I thought I signed up for a cute story about young woman finally visiting home after 8 years and settling previous trauma.. but what I received was a seemingly well-adjusted woman who sets her life on fire over the holidays once faced with past demons. All in all, I'm still here for it and I found this book to be an extremely engaging read.

I'm very impressed with the organization and writing style, particularly given that this is Delia Cai's debut novel. This is a largely character-driven plot, but still paced very well, with just enough plot to keep your mind from wandering.

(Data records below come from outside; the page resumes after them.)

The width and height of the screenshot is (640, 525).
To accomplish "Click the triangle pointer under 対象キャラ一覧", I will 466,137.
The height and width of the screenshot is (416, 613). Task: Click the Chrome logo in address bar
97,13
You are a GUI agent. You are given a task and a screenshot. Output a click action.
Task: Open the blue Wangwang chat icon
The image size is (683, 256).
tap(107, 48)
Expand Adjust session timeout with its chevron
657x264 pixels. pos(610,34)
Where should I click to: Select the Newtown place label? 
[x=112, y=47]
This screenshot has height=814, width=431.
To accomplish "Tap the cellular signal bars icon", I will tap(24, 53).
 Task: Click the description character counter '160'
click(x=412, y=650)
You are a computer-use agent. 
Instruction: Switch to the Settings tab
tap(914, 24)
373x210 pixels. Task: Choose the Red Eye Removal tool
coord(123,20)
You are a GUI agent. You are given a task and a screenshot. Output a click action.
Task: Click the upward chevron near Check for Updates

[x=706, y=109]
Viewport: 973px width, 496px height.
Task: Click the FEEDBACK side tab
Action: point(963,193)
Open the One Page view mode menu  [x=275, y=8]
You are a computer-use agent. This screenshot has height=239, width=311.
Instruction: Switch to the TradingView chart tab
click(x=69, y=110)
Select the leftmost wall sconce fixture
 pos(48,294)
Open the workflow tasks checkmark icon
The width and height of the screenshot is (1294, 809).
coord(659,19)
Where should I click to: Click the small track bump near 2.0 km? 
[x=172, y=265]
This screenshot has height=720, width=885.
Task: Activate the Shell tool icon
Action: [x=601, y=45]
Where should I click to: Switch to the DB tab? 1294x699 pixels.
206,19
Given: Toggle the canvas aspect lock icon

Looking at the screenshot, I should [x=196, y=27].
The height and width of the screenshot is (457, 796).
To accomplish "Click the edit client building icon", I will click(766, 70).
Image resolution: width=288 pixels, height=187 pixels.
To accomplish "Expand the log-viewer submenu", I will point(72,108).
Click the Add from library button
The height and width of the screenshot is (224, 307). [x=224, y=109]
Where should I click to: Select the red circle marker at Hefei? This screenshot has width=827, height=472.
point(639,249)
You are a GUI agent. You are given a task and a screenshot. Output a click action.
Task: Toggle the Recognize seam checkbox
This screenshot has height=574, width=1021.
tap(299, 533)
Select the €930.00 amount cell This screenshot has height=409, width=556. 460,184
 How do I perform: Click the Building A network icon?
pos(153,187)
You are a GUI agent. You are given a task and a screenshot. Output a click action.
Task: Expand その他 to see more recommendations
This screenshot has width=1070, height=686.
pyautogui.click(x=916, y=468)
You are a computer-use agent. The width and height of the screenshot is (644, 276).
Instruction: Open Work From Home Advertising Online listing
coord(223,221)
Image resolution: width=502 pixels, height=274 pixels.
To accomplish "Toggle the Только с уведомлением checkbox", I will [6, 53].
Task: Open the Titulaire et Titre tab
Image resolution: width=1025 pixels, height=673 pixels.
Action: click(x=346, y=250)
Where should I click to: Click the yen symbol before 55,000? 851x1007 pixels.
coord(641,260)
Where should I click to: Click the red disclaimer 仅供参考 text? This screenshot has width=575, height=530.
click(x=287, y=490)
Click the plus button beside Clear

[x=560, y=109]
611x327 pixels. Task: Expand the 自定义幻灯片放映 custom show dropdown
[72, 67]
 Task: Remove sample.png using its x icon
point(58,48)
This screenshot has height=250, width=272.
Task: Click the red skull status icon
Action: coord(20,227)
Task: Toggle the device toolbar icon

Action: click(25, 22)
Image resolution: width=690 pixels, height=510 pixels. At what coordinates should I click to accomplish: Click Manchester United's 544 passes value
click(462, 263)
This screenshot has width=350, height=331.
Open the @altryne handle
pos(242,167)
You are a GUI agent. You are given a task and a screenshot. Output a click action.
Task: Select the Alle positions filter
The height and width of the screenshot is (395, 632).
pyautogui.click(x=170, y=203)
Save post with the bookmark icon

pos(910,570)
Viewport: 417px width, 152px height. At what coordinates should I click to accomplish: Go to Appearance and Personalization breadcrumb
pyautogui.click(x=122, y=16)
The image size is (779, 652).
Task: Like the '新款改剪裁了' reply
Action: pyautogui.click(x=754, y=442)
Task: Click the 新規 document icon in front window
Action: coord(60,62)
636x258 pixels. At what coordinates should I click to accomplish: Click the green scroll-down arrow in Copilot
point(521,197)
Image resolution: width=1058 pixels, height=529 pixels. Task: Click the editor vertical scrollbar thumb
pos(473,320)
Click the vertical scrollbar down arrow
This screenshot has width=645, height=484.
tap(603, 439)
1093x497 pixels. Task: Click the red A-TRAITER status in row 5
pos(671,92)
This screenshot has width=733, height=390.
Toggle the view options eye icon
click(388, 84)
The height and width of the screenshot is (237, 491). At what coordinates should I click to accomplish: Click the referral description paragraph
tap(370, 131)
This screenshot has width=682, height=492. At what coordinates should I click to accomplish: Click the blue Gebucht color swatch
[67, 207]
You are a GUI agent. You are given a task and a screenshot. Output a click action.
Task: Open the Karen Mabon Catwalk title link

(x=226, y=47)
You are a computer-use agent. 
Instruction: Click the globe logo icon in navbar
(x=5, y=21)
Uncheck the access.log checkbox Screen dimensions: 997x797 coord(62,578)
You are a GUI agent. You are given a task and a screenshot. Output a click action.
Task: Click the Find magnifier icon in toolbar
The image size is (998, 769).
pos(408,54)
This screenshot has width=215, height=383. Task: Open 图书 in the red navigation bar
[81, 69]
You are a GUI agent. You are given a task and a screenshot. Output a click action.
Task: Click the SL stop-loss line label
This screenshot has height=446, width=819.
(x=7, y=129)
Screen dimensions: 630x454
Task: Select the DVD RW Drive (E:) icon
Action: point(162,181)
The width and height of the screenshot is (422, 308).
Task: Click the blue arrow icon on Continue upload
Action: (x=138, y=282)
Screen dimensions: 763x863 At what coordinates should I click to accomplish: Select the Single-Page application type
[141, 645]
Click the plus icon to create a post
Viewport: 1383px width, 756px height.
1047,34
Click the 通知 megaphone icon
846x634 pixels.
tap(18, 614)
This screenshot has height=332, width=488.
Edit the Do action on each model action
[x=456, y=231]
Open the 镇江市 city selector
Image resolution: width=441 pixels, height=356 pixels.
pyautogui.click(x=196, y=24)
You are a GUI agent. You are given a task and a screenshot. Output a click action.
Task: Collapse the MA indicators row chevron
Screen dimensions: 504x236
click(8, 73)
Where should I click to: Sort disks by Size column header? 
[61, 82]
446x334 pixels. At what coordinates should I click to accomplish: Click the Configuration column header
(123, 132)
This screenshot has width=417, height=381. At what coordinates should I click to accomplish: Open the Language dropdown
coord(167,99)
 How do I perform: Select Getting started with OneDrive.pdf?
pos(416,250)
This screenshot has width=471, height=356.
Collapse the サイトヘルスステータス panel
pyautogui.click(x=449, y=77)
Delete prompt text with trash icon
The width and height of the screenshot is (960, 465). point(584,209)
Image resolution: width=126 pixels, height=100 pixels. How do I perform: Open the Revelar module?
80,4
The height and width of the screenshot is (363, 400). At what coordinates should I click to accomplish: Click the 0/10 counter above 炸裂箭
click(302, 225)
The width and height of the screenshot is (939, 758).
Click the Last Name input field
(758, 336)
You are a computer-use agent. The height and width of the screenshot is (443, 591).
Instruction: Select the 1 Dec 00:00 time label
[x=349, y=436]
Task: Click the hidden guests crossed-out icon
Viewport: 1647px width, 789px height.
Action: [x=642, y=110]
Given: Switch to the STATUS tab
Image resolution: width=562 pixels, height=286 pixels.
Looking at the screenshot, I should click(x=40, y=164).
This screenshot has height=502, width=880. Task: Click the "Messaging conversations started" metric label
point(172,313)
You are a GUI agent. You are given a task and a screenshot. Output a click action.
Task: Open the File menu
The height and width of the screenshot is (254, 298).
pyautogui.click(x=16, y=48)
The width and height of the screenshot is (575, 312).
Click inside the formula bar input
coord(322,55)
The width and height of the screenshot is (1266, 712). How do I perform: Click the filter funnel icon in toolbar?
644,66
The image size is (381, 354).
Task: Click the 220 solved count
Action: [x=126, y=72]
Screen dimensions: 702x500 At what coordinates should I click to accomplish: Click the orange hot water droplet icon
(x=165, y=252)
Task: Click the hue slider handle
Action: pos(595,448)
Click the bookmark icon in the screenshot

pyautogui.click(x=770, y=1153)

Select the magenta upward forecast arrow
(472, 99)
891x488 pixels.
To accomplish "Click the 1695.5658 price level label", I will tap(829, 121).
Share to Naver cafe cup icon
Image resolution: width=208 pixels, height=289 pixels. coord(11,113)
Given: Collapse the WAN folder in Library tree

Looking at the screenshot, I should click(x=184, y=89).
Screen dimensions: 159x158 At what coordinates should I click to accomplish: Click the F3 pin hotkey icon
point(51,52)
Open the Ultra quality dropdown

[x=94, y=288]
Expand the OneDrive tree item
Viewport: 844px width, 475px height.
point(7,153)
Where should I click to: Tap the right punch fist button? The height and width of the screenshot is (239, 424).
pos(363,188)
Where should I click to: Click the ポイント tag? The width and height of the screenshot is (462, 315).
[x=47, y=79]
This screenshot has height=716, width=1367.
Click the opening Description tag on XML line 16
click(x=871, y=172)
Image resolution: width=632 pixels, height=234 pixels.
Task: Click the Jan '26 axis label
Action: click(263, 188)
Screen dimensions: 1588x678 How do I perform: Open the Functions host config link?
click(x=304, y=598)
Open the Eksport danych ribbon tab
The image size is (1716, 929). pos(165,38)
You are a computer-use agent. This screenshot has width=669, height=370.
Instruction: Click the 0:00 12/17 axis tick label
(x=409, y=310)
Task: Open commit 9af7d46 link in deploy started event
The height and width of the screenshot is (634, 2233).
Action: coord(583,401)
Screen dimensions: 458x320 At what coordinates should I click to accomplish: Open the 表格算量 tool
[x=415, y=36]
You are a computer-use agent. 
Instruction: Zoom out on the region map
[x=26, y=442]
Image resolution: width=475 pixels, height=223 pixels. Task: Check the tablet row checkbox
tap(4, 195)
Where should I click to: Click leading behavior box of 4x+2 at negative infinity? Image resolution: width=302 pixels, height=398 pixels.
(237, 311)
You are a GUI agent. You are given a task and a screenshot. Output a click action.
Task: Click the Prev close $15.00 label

Cai perfectly captures the sense of bittersweet nostalgia upon revisiting adolescence; the surge of memories resurfacing, while at the same time the discomfort creeping in. Audrey's portrayed experience raise by immigrant parents was also intricately written and expertly executed. The awkward conversations where strangers try to gauge whether you were the "poor" immigrant, the "broke" immigrant, or whether your family came from money or for opportunity, and how regardless of the response to this, there is some type of undiscussed comparison of 'American Dream vs immigrant struggle' that many first gen children never signed up to be part of. I also loved how Cai portrayed the feeling of bringing friends/partners home to meet your immigrant family; whether during adolescence or into adulthood, there is a sense of vulnerability, or introducing judgement on your upbringing.

While the main character, Audrey, came off a bit overdramatic and immature for 27, I enjoyed following along her character development and growth across her completely chaotic holiday trip. Highly recommend this very tightly packed, deep dive into the examining one's past before moving forward.

Thank you NetGalley and Random House for giving me the opportunity to read and review an advanced reader's copy.